Robert Marroquin (11-0, 8 KOs) continued his unbeaten streak with a sizzling knockout victory over Kenya’ s Anthony Napunyi (10-5) in a junior featherweight contest. A two punch combination dropped Napunyi with a thud in the third round. He beat the count but referee Robert Byrd waved the fight off at 1:03.

Las Vegas fighter Diego Magdaleno (12-0) jumped out to a quick start against the taller Josenilson Dos Santos (10-1) of Brazil in an eight round junior lightweight bout. In the first three rounds Magdaleno couldn’t miss with the left hand. Then Dos Santos made some adjustments and was able to land repeated uppercuts to the body and head. Two judges scored it 78-74 and 77-75 all for the Las Vegas boxer. It was Dos Santos' first loss.

Riverside’s Danny Escobar (4-0) survived a near knockdown in the first round against Mexico’s Rodolfo Armenta, then won the next three rounds to win by unanimous decision in a junior welterweight fight, 39-37 three times.

New York’s Steven Martinez (3-0) was floored in the first round then came roaring back to drop Texan Cory Washington (2-2-1) with a left hook to the body. The fight was stopped at 40 seconds of the third round.

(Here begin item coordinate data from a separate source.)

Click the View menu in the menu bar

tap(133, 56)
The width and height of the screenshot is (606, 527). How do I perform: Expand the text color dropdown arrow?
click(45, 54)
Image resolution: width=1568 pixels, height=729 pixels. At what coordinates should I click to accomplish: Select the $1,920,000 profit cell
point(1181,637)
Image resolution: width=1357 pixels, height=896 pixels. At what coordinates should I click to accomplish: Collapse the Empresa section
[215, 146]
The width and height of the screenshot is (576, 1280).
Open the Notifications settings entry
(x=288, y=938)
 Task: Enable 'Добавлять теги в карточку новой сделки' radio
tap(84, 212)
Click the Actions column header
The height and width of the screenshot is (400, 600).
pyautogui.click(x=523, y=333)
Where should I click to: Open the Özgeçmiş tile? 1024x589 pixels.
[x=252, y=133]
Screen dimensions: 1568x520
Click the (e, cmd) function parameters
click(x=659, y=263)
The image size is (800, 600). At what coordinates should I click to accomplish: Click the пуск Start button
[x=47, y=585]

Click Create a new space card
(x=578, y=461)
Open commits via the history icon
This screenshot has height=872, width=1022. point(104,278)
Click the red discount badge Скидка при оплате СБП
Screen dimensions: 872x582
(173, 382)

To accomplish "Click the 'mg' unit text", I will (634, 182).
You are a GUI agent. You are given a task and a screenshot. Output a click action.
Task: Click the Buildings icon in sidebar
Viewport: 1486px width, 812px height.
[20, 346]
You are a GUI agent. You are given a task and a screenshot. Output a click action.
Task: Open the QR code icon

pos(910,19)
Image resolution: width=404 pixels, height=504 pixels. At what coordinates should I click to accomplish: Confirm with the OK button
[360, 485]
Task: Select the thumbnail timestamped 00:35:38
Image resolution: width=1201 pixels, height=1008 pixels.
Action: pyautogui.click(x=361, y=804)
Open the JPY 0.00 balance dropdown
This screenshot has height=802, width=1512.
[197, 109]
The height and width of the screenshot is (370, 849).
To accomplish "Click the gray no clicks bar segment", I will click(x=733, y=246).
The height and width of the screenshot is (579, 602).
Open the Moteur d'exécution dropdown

Riverside’s Jose Reynoso (11-2) won a close majority decision against veteran Fernando Montilla (32-21-4) of the Philippines in a welterweight contest. In a battle between southpaws Montilla jumped out quickly in the first two rounds but seemed to run out of steam after that. In the subsequent rounds Montilla would fight briskly for two minutes then tire out and Reynoso would take over. The Riverside fighter poured on the punches in the final two rounds and finished strong. One judge Paul Smith scored it a draw 57-57, and the other two judges Eric Cheek and Tim Cheetam 58-56 for Reynoso.